▸ What the exercise asks: The data below holds a line containing "Task: Toggle the eye icon for 比较" and a line containing "Task: Open the 10条/页 page size selector"; please quote exactly those two lines and every line between them, and nothing else.

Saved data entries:

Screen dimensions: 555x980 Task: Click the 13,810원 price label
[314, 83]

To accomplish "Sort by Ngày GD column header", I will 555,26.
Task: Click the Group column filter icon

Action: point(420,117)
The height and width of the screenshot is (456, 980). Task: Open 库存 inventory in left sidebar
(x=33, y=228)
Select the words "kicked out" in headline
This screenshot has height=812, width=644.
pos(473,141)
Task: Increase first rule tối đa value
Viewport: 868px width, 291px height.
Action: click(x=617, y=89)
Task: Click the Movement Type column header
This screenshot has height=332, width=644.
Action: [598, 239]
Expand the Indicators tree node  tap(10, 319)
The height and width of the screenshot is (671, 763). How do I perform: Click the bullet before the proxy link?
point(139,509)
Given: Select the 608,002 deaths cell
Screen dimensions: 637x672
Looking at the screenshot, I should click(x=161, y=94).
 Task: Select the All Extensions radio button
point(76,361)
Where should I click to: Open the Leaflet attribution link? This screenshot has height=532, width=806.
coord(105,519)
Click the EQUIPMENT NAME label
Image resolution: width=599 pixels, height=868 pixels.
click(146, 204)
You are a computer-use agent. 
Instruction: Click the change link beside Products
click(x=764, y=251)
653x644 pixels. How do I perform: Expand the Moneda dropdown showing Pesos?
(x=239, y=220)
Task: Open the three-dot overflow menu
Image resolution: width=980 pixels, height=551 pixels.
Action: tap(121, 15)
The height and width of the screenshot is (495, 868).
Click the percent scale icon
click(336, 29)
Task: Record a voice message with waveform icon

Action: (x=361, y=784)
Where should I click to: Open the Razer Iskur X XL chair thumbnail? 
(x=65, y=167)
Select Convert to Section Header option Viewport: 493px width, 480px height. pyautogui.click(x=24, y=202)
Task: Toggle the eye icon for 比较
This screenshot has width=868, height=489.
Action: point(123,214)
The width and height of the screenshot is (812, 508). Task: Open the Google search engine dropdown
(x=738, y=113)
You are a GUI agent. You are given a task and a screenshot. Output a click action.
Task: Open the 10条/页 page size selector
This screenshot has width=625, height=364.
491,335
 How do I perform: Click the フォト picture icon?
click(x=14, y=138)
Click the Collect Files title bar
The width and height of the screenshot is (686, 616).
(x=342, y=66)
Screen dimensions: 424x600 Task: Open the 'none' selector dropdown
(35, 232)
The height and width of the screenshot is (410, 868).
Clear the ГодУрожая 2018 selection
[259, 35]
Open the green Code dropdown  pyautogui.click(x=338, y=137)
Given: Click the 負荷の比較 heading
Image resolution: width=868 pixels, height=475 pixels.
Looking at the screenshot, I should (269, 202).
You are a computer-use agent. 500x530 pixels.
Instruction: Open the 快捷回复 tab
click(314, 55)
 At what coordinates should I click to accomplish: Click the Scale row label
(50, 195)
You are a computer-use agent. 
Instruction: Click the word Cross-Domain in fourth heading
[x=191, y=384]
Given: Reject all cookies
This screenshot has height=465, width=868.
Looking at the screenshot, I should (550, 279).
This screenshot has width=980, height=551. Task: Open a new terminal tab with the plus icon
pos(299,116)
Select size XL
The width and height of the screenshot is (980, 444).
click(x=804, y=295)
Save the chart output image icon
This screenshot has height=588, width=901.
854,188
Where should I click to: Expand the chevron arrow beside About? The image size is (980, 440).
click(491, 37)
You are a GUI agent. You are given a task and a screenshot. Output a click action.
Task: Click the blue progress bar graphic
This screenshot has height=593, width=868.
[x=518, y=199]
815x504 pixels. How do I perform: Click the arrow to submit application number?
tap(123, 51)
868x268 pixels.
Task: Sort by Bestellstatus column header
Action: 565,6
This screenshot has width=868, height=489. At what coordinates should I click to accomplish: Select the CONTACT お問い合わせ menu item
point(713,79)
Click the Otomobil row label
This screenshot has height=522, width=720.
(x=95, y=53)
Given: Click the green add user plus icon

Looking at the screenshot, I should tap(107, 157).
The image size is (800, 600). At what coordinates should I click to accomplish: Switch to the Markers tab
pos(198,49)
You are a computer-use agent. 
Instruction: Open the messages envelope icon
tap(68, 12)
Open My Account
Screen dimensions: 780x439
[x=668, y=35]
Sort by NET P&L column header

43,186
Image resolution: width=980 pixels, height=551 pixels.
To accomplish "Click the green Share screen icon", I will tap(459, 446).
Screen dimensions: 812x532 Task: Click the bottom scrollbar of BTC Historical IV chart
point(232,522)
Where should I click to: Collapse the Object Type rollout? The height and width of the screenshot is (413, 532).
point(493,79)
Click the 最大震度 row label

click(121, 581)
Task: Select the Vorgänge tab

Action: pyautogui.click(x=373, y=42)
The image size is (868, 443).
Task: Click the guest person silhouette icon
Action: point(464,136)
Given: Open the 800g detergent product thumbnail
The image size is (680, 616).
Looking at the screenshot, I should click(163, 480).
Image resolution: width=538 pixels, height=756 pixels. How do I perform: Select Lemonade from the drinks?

▸ Task solution:
Task: Toggle the eye icon for 比较
This screenshot has width=868, height=489.
Action: point(123,214)
The width and height of the screenshot is (812, 508). Task: Open the Google search engine dropdown
(x=738, y=113)
You are a GUI agent. You are given a task and a screenshot. Output a click action.
Task: Open the 10条/页 page size selector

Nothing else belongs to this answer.